Biocompatible polymeric materials have been used extensively in therapeutic drug delivery and medical implant device applications. Sometimes, it is also desirable for such polymers to be, not only biocompatible, but also biodegradable to obviate the need for removing the polymer once its therapeutic value has been exhausted.
Conventional methods of drug delivery, such as frequent periodic dosing, are not ideal in many cases. For example, with highly toxic drugs, frequent conventional dosing can result in high initial drug levels at the time of dosing, often at near-toxic levels, followed by low drug levels between doses that can be below the level of their therapeutic value. However, with controlled drug delivery, drug levels can be more nearly maintained at therapeutic, but non-toxic, levels by controlled release in a predictable manner over a longer term.

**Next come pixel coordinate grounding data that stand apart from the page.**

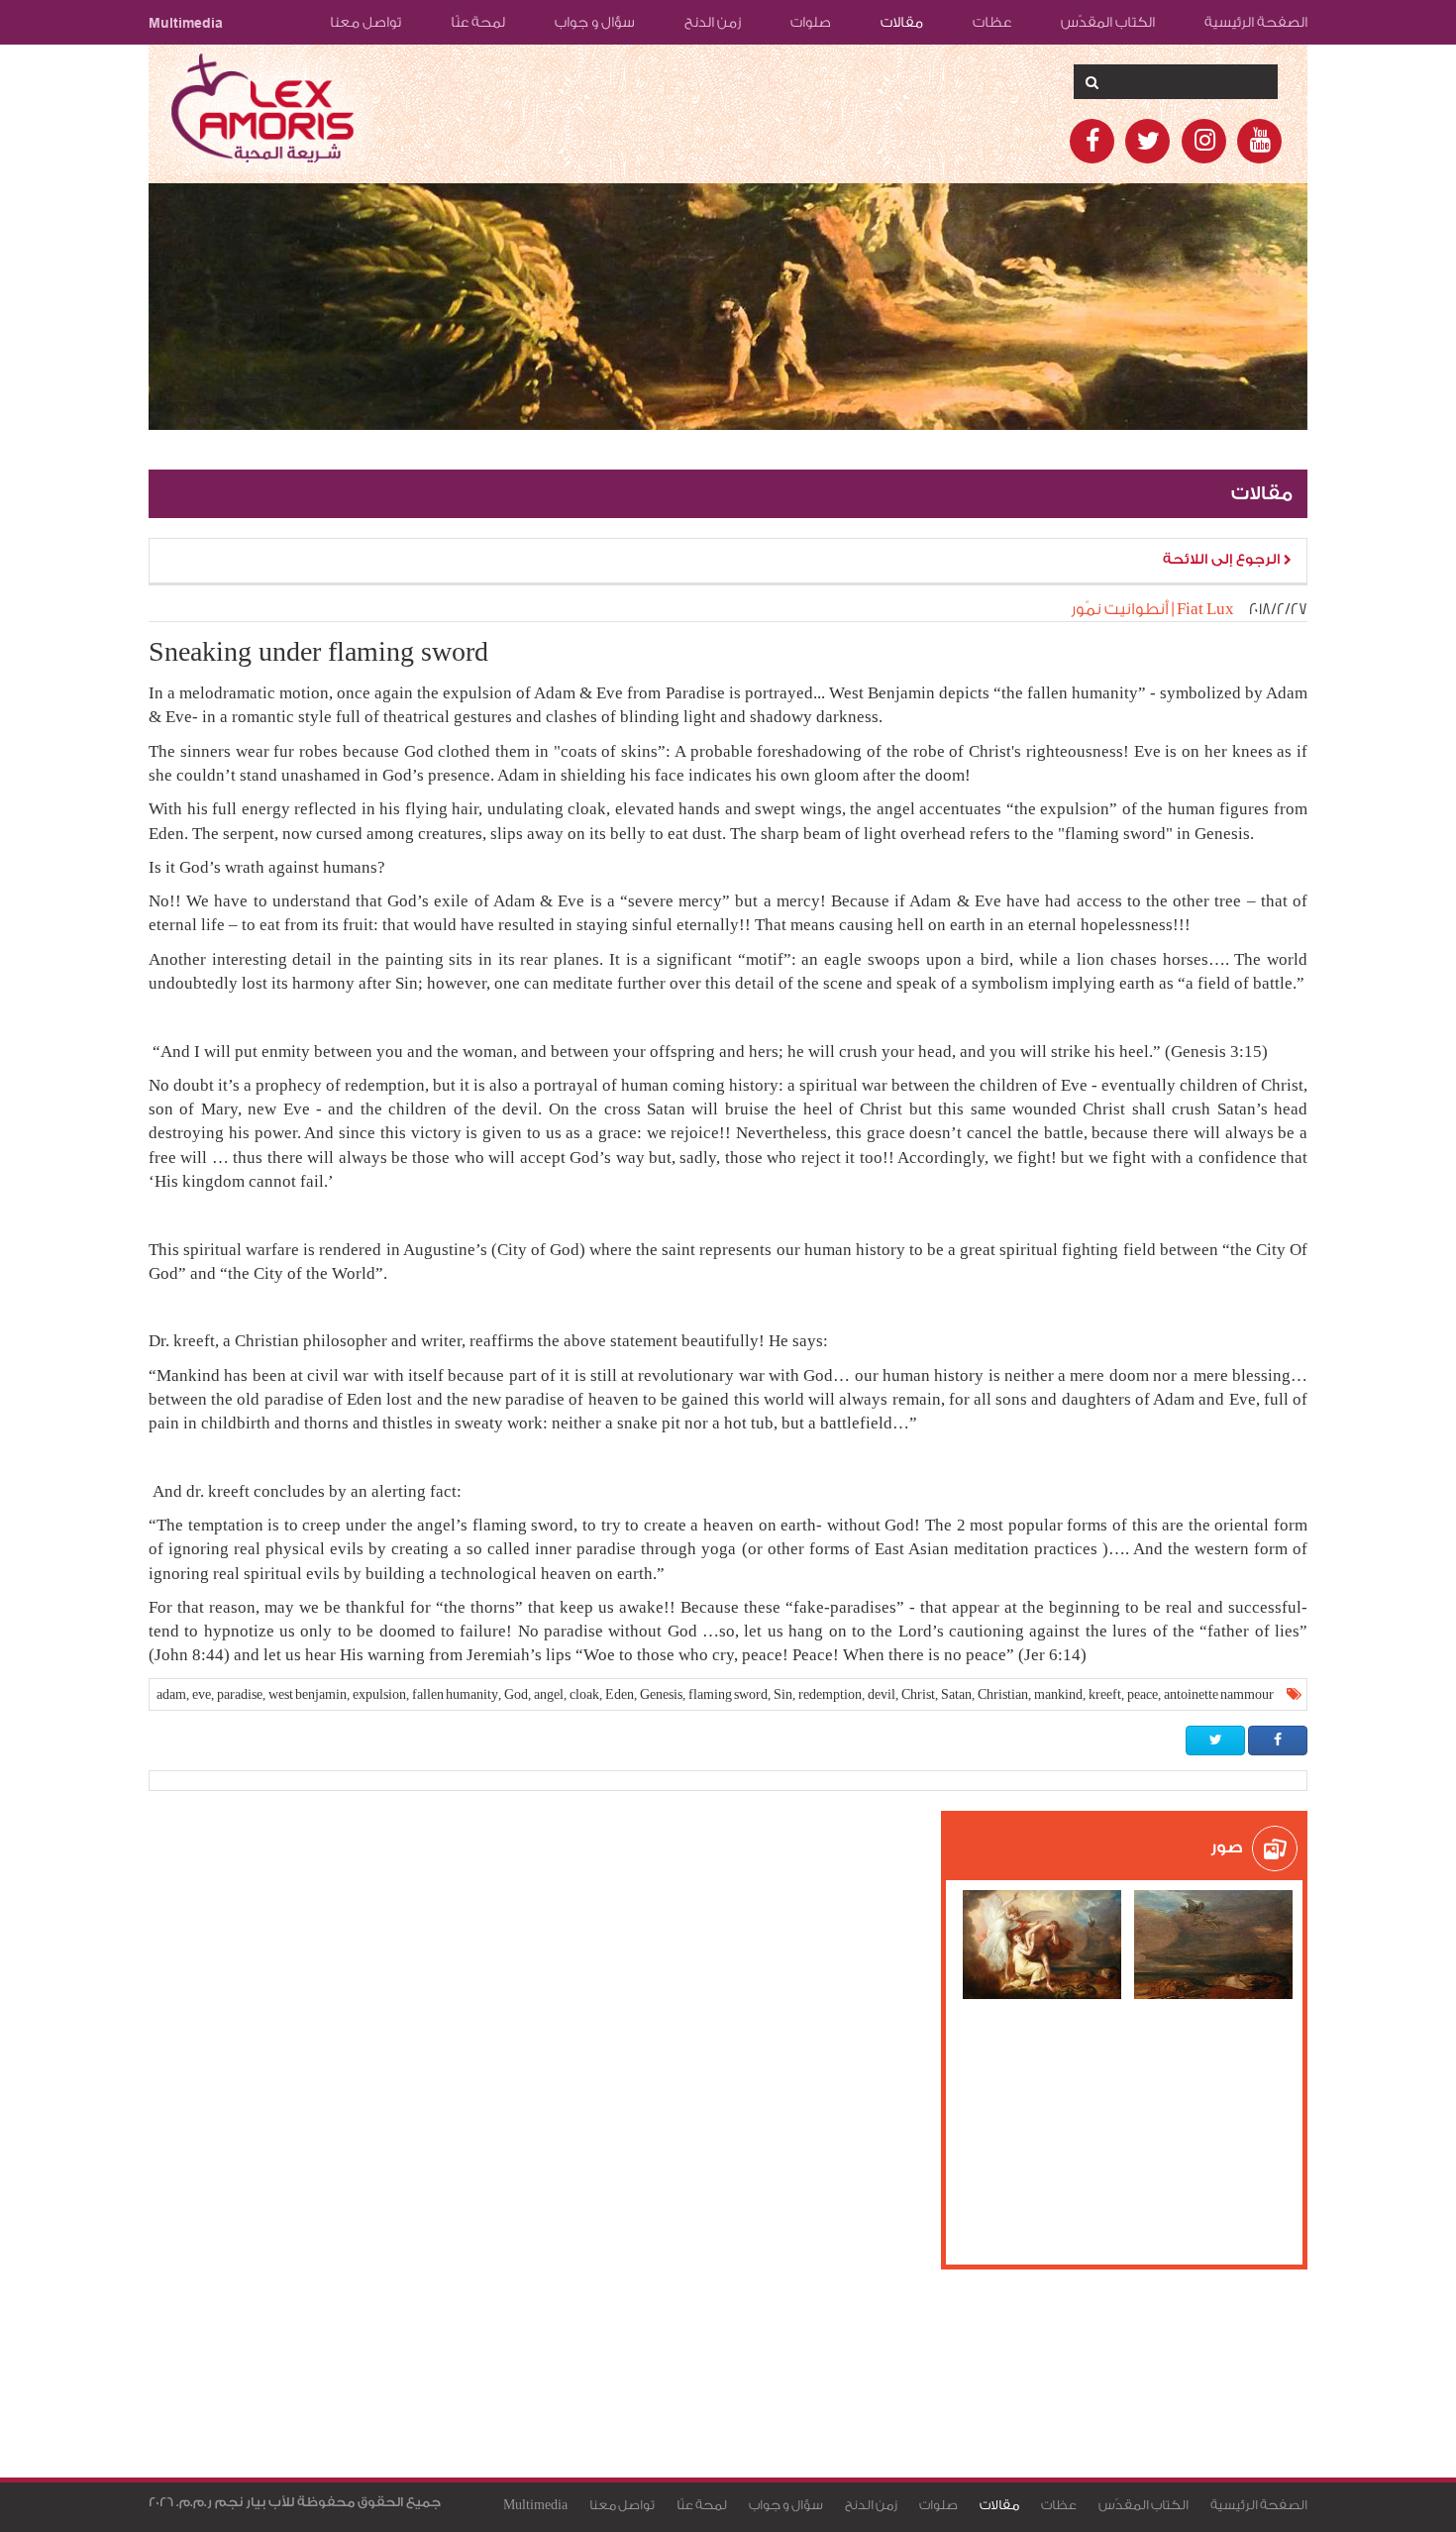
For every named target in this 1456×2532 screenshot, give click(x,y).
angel (549, 1694)
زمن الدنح (712, 23)
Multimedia (186, 23)
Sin (783, 1694)
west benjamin (307, 1694)
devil (881, 1694)
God (516, 1694)
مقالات (902, 23)
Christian (1003, 1694)
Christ (918, 1694)
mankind (1058, 1694)
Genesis (661, 1694)
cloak (584, 1694)
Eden (619, 1694)
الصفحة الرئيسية (1255, 23)
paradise (239, 1694)
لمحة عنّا (478, 23)
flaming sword (728, 1694)
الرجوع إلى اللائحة (1223, 560)
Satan (956, 1694)
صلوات (810, 23)
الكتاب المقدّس (1108, 23)
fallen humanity (455, 1694)
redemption (830, 1694)
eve (201, 1694)
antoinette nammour (1219, 1694)
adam (171, 1694)
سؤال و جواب (595, 23)
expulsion (379, 1694)
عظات (992, 23)
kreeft (1105, 1694)
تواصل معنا (365, 23)
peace (1142, 1694)
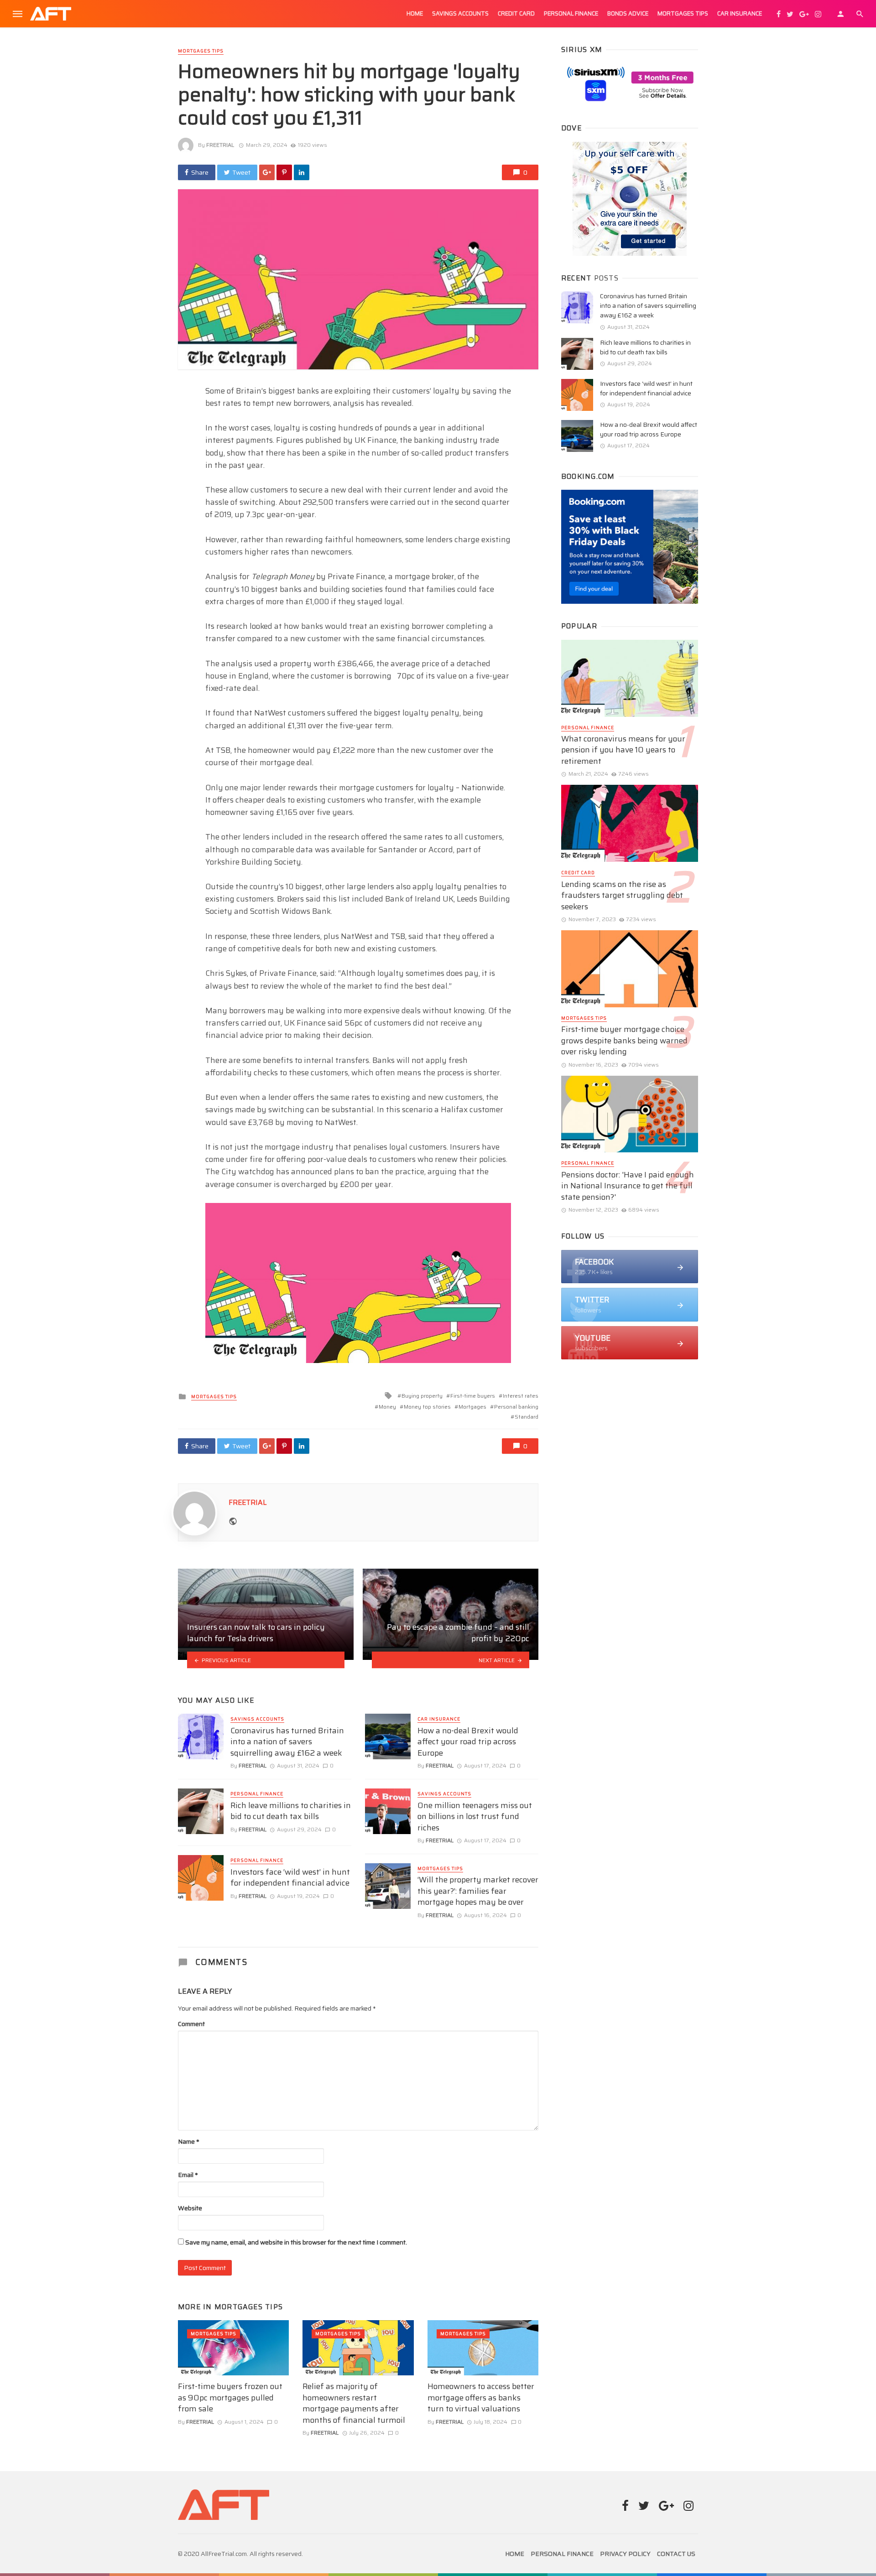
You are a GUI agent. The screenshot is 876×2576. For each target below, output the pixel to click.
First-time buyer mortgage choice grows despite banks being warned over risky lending (624, 1040)
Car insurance (739, 13)
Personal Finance (571, 13)
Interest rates (520, 1395)
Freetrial (220, 144)
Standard (526, 1416)
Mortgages (472, 1406)
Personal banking (516, 1406)
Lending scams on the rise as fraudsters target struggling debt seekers (622, 895)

If a biodegradable medical device is intended for use as a drug delivery or other controlled-release system, using a polymeric carrier is one effective means to deliver the therapeutic agent locally and in a controlled fashion, see Langer et al., Rev. Macro. Chem. Phys., C23(1), 61 (1983). As a result, less total drug is required, and toxic side effects can be minimized. Polymers have been used as carriers of therapeutic agents to effect a localized and sustained release. See Chien et al., Novel Drug Delivery Systems (1982). Such delivery systems offer the potential of enhanced therapeutic efficacy and reduced overall toxicity.